#### DATA
★ ★ ★

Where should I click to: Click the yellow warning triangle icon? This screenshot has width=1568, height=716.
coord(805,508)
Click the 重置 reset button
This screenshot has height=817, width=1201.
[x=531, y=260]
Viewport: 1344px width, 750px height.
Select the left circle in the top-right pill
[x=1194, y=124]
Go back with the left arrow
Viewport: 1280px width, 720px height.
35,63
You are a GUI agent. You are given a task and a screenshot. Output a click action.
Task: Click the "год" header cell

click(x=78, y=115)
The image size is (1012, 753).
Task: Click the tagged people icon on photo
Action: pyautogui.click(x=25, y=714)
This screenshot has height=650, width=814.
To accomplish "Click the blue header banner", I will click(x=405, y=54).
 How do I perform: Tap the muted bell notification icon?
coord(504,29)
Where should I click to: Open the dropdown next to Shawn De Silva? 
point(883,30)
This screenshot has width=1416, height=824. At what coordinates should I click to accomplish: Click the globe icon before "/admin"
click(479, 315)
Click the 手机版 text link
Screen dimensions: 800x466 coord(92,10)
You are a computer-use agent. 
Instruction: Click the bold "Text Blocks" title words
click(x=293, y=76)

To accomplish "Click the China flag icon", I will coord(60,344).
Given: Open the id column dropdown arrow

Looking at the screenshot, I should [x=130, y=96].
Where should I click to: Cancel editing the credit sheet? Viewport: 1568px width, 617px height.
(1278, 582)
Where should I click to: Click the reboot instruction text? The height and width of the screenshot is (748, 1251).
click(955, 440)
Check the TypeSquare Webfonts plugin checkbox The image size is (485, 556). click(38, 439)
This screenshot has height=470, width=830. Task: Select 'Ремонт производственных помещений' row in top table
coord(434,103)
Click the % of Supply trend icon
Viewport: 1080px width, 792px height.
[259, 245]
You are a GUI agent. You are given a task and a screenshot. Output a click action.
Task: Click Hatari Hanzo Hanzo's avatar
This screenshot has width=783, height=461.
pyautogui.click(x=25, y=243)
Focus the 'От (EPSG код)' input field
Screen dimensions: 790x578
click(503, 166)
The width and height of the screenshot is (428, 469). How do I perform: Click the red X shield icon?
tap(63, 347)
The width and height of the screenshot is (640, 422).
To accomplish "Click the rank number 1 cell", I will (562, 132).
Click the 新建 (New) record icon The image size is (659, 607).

★ ★ ★

#### EXERCISE
Everything in the listing should be written out again exactly.

#### PROBLEM SOLUTION
Where should I click to: Click the yellow warning triangle icon? This screenshot has width=1568, height=716.
coord(805,508)
Click the 重置 reset button
This screenshot has height=817, width=1201.
[x=531, y=260]
Viewport: 1344px width, 750px height.
Select the left circle in the top-right pill
[x=1194, y=124]
Go back with the left arrow
Viewport: 1280px width, 720px height.
35,63
You are a GUI agent. You are given a task and a screenshot. Output a click action.
Task: Click the "год" header cell

click(x=78, y=115)
The image size is (1012, 753).
Task: Click the tagged people icon on photo
Action: pyautogui.click(x=25, y=714)
This screenshot has height=650, width=814.
To accomplish "Click the blue header banner", I will click(x=405, y=54).
 How do I perform: Tap the muted bell notification icon?
coord(504,29)
Where should I click to: Open the dropdown next to Shawn De Silva? 
point(883,30)
This screenshot has width=1416, height=824. At what coordinates should I click to accomplish: Click the globe icon before "/admin"
click(479, 315)
Click the 手机版 text link
Screen dimensions: 800x466 coord(92,10)
You are a computer-use agent. 
Instruction: Click the bold "Text Blocks" title words
click(x=293, y=76)

To accomplish "Click the China flag icon", I will coord(60,344).
Given: Open the id column dropdown arrow

Looking at the screenshot, I should [x=130, y=96].
Where should I click to: Cancel editing the credit sheet? Viewport: 1568px width, 617px height.
(1278, 582)
Where should I click to: Click the reboot instruction text? The height and width of the screenshot is (748, 1251).
click(955, 440)
Check the TypeSquare Webfonts plugin checkbox The image size is (485, 556). click(38, 439)
This screenshot has height=470, width=830. Task: Select 'Ремонт производственных помещений' row in top table
coord(434,103)
Click the % of Supply trend icon
Viewport: 1080px width, 792px height.
[259, 245]
You are a GUI agent. You are given a task and a screenshot. Output a click action.
Task: Click Hatari Hanzo Hanzo's avatar
This screenshot has width=783, height=461.
pyautogui.click(x=25, y=243)
Focus the 'От (EPSG код)' input field
Screen dimensions: 790x578
click(503, 166)
The width and height of the screenshot is (428, 469). How do I perform: Click the red X shield icon?
tap(63, 347)
The width and height of the screenshot is (640, 422).
To accomplish "Click the rank number 1 cell", I will (562, 132).
Click the 新建 (New) record icon The image size is (659, 607).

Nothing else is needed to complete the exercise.